The Gentle Revolution in Music, Books, Television, Fashion, and Film

by Marc Spitz

Pub Date: June 3rd, 2014
ISBN: 978-0-06-221304-4
Publisher: It Books/HarperCollins

Salinger to Seuss and beyond: a flattering assessment of Pop Culture’s Division of Arrested Development, with some intriguing stops along the way.

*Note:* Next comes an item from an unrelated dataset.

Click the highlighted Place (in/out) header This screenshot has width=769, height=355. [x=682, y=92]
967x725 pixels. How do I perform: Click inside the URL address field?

As rock biographer and scribe Spitz (Poseur: A Memoir of Downtown New York in the ’90s, 2013, etc.) sees it, America is in the warm and loving grip of a revolution that worships all things small, geeky and outsider. Twee no longer means insufferable cuteness; now, it’s a kinder, gentler form of punk that fights oppression (bullying, meanness, etc.) in its own quiet, sensitive way. Historic touchstones range from icons of doomed sensitivity (Anne Frank, Sylvia Plath, James Dean) to introspective troubadours like Jonathan Richman, Nick Drake, Morrissey and Kurt Cobain. The twee aesthetic fetishizes childhood and fears growing up (Holden Caulfield in J.D. Salinger’s The Catcher in the Rye, the kids in The Breakfast Club, everyone in Wes Anderson’s movies) and manifests a progressive, do-it-yourself sensibility. “Twee rebels don’t want to destroy everything around them,” writes the author. “Rather, they want to fix it.” Spitz astutely shows the Tweeing of America, offers some sharp insights (the Smiths and They Might Be Giants are the Beatles and Stones of Twee) and delivers a substantial history of indie cinema’s mumblecore movement. He’s too twee himself to be really critical, however; he’s a veritable Prophet of Portlandia, proclaiming that “the new culture of kindness is helping us improve as Americans.” He dodges the question he unintentionally raises: If tumultuous times create art, do peace, serenity and kindness really do anything substantial?

For those who get twee, the book is a soothing, self-justifying enabler; for those who don’t, it’s an amiable guide for the perplexed.